Georges Bach a posé en décembre 2012 une question écrite à la Commission dans laquelle il lui demande de confirmer que le principe de «non-régression» sera préservé dans la future réglementation sur la limitation du temps de vol et que les États membres resteront autorisés à conserver ou à introduire des règles de sécurité plus strictes en matière de limitation du temps de vol.
Il demande aussi à la Commission de fournir un aperçu des secteurs dans lesquels ont été suivis les conseils scientifiques figurant dans quatre rapports commandés par l'AESA en 2009 et en 2011 et, lorsque ces conseils n'ont pas été suivis, d’expliquer si elle considère que les activités menées en vertu de telles dispositions sont manifestement sûres et, dans l'affirmative, pour quelles raisons.
Il demande ensuite à la Commission d’expliquer si elle considère que la limitation du temps de vol de nuit de l'AESE, à savoir 11 à 12,5 heures, est manifestement sûre, étant donné que, selon les avis scientifiques, les vols de nuit devraient être limités à 10 heures.
Il lui demande également d’expliquer si elle considérerait des journées de service de 22 heures (soit 8 heures en attente + 14 heures de service de vol) comme manifestement sûres, étant donné que les États-Unis ont «plafonné» à 16 heures le service d'attente et de vol.
Finalement, il voudrait que soient expliqués la logique et les arguments de sécurité qui sous-tendent la proposition de l'AESE de permettre aux États membres de se définir comme des États à "horaires précoces" ("early types") plutôt qu'à "horaires tardifs" ("late types"), car « cela permettra aux compagnies aériennes d'un pays à "horaires précoces" d'échapper aux limitations en matière d'«horaires contraignants» mentionnées dans l'avis pour certains de leurs départs précoces et de contrevenir aux avis scientifiques quant à ce qu'il y a lieu de considérer comme undépart précoce".
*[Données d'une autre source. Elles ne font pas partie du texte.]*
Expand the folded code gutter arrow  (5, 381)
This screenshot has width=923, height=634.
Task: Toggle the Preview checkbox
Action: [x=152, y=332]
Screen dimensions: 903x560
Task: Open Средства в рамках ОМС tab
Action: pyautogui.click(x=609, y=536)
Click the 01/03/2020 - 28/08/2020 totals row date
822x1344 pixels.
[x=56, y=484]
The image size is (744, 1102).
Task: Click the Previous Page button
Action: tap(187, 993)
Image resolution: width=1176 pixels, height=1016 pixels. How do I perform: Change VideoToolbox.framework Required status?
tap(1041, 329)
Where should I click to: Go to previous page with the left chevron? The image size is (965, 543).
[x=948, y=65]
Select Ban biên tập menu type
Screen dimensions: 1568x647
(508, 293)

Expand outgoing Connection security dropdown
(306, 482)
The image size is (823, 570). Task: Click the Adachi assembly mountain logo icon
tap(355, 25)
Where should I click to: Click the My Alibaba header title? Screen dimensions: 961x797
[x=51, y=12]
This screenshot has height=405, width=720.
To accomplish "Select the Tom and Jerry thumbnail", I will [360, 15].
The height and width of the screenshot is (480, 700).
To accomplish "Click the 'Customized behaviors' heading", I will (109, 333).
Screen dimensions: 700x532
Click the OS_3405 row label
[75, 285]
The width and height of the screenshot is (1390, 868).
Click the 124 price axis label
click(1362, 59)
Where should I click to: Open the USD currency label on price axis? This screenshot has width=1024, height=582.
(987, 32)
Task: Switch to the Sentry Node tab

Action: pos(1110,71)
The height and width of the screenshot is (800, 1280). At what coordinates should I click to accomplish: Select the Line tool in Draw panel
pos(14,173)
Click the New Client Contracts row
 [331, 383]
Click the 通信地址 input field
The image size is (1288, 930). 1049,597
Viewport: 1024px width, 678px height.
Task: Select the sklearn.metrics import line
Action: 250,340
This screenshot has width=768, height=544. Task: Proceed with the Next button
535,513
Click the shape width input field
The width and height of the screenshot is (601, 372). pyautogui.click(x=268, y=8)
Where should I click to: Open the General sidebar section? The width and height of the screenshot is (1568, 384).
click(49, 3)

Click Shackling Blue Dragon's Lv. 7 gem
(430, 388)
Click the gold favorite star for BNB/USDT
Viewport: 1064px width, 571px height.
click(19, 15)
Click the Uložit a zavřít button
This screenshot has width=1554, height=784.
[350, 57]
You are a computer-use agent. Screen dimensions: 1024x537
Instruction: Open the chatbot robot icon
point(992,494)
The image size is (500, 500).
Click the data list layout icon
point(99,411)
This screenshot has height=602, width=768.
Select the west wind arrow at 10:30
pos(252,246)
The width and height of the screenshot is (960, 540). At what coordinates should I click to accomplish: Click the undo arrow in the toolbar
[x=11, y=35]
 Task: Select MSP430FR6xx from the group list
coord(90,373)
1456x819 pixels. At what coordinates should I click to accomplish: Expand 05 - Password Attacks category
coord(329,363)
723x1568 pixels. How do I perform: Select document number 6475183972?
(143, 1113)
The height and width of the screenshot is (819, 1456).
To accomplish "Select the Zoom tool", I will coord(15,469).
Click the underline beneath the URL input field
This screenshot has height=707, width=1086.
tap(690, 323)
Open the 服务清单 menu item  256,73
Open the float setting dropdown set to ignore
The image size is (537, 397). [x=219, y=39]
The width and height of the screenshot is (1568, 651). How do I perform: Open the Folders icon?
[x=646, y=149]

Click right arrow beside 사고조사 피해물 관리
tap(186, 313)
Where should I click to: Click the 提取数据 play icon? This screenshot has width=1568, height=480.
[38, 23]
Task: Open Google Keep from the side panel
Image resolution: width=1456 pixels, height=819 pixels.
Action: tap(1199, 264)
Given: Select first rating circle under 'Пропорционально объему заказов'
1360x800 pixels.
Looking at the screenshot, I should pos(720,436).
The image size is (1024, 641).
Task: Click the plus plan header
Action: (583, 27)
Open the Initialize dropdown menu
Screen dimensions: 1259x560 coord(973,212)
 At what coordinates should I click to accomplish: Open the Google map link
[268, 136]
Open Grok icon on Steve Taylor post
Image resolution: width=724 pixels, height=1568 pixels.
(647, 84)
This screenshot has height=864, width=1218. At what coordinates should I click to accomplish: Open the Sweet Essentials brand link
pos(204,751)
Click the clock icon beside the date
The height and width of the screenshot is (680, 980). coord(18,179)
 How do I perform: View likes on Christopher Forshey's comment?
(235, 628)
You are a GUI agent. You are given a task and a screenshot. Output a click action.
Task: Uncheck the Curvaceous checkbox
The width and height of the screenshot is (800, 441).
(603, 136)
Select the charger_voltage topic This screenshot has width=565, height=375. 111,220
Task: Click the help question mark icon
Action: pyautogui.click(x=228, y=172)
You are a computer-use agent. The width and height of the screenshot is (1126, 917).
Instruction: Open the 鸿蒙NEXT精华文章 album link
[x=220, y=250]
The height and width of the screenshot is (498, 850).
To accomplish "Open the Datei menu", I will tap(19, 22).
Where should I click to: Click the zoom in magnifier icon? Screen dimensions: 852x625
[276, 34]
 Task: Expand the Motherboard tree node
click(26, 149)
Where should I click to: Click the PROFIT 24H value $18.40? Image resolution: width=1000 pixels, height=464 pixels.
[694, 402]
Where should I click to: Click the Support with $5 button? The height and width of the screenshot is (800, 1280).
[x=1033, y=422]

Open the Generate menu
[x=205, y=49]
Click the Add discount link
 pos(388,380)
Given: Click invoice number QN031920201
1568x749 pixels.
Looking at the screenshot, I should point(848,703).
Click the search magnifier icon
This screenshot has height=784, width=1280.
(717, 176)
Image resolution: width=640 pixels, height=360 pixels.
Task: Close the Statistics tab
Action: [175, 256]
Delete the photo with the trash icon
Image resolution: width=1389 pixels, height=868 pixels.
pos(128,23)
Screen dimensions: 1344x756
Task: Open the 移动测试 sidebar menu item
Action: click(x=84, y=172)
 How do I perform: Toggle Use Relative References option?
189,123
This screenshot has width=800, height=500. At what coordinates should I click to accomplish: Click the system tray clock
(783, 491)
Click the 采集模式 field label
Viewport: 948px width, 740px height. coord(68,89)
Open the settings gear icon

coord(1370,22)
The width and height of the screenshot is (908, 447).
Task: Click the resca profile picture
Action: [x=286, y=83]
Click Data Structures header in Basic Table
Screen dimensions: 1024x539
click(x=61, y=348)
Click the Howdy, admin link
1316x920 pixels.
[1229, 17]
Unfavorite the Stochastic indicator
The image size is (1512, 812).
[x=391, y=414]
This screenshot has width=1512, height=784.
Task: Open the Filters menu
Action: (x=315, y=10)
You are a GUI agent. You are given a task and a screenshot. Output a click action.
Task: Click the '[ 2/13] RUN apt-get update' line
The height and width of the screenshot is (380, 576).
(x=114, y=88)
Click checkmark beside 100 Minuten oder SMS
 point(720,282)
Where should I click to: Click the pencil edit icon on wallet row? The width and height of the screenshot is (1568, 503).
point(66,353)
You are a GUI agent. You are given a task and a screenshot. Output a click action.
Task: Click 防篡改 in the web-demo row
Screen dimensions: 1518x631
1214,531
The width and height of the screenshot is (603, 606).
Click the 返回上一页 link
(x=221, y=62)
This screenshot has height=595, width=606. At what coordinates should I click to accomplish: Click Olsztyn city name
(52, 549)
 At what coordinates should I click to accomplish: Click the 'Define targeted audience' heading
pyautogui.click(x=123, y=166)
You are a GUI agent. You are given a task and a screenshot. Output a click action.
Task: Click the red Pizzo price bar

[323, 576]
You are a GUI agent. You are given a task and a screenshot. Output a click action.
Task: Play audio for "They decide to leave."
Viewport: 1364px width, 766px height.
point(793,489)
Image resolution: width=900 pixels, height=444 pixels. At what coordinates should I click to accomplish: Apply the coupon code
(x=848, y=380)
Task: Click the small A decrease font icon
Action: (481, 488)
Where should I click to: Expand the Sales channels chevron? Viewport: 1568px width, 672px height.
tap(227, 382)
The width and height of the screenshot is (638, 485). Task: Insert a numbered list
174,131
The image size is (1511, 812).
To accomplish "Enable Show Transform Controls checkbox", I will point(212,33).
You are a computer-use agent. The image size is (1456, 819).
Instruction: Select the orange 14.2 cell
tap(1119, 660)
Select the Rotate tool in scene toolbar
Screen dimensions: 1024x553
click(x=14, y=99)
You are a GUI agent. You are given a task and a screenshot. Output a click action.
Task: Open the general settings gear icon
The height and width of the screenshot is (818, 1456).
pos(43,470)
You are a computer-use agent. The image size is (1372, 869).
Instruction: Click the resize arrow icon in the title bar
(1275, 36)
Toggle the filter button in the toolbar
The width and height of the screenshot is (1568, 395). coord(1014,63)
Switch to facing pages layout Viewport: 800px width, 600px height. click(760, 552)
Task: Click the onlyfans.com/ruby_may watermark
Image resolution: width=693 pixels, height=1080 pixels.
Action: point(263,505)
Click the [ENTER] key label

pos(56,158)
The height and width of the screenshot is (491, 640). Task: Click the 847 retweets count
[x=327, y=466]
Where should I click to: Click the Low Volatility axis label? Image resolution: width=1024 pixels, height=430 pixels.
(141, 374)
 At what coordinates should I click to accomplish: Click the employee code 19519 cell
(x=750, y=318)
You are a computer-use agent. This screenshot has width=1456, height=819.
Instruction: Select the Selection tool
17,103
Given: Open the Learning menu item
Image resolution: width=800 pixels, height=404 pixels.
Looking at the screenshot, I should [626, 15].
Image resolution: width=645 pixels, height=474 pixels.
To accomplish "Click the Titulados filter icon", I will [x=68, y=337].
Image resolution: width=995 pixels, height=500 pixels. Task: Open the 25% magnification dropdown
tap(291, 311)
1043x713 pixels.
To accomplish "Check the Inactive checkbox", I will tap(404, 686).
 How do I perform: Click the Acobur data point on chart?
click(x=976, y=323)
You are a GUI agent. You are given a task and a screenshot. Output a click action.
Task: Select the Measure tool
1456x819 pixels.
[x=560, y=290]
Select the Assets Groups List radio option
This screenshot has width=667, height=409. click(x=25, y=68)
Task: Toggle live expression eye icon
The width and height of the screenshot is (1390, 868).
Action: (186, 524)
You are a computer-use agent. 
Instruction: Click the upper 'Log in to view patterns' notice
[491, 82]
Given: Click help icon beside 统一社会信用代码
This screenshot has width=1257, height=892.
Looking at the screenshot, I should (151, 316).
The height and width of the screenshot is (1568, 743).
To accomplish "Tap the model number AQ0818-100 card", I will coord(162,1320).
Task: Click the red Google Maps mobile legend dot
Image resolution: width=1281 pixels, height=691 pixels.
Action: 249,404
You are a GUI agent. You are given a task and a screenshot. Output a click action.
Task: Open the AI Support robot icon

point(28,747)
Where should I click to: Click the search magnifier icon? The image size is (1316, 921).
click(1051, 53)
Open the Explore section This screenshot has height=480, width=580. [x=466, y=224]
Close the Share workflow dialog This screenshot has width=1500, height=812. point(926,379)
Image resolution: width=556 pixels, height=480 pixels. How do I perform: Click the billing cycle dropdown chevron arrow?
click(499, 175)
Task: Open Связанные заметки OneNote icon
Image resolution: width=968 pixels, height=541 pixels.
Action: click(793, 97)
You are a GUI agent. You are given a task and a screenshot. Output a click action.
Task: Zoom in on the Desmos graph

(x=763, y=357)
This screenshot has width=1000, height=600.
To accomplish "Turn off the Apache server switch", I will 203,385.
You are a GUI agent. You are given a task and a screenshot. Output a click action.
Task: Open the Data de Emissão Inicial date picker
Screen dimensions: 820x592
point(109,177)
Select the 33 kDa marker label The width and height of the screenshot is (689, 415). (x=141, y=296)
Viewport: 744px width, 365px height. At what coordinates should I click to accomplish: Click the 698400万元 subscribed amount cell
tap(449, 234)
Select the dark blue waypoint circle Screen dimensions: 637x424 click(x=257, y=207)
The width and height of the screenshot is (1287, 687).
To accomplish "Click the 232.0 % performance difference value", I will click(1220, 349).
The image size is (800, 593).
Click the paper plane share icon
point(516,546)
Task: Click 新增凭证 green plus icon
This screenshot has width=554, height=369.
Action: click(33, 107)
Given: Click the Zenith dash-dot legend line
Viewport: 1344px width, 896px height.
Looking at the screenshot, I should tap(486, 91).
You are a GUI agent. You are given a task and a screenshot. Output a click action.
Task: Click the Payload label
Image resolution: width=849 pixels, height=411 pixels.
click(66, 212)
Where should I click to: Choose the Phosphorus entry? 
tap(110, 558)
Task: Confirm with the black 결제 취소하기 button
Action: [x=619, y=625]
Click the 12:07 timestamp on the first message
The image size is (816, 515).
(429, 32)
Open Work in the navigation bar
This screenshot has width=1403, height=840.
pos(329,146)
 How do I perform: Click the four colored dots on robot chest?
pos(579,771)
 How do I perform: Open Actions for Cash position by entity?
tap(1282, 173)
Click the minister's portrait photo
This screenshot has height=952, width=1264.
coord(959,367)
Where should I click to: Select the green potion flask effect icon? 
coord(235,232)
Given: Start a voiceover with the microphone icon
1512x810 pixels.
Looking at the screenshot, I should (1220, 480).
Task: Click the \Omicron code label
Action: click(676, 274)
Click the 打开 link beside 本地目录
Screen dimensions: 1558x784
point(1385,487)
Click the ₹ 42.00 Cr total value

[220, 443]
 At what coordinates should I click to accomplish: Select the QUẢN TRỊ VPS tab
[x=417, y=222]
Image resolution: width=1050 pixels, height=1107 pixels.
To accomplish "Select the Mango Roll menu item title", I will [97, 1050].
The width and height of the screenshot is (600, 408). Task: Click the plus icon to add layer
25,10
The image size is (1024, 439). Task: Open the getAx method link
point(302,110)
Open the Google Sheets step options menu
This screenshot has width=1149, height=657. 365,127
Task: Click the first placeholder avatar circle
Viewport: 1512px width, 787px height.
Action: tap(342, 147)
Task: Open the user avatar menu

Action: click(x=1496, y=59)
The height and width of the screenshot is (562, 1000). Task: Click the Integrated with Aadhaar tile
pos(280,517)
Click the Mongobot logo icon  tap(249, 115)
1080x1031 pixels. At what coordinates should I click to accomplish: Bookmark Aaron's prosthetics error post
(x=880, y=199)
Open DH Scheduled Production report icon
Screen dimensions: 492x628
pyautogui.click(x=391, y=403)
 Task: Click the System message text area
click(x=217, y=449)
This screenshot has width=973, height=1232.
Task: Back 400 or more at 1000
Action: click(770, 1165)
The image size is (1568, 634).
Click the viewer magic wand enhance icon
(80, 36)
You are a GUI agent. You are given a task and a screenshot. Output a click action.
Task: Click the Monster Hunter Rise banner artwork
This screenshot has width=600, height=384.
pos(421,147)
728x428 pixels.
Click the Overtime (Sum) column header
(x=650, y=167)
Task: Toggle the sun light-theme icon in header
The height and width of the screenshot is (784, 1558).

La Commission n’a pas encore répondu à ces questions, mais Georges Bach et ses collègues du groupe politique PPE Hubert Pirker, Jim Higgins et Dominique Riquet vont suivre de près la question. Ils ne veulent pas accepter "que la Commission européenne prenne des décisions unilatérales sur des sujets aussi sensibles sans tenir compte des revendications des représentants des pilotes et des équipages qui sont basées sur leur propre expérience."
Le député ADR Fernand Kartheiser avait adressé le 23 octobre 2012 une question parlementaire au sujet de la proposition de la nouvelle règlementation européenne concernant la limitation du temps de vol, à laquelle le ministre compétent pour les transports, Claude Wiseler, a répondu le 14 janvier 2013.
L’on y lit que le Luxembourg "ne peut qu’encourager les efforts européens d’harmonisation des temps de vol et de service à un haut niveau, sachant que ces règles sont appliquées de manière très différente dans les différents Etats membres, malgré un premier cadre européen, de sorte qu’un 'level playing field' n’est pas garanti dans les différents pays". La DAC, la Division de l’Aviation civile, qui représente le Luxembourg à l’EASA, a été instruite de veiller à ce que les règles de sécurité soient uniformisé en Europa à un niveau élevé. Le ministre qualifie le texte soumis par la Commission de "première mise à jour des règles existantes » qui « précise des séries de cas de figure qui n’avaient pas été réglés dans l’ancien texte, avec pour objectif de rendre plus sûr le transport aérien commercial". Le ministre souligne que contrairement aux réglementations nationales, le texte de la Commission se base sur des études scientifiques.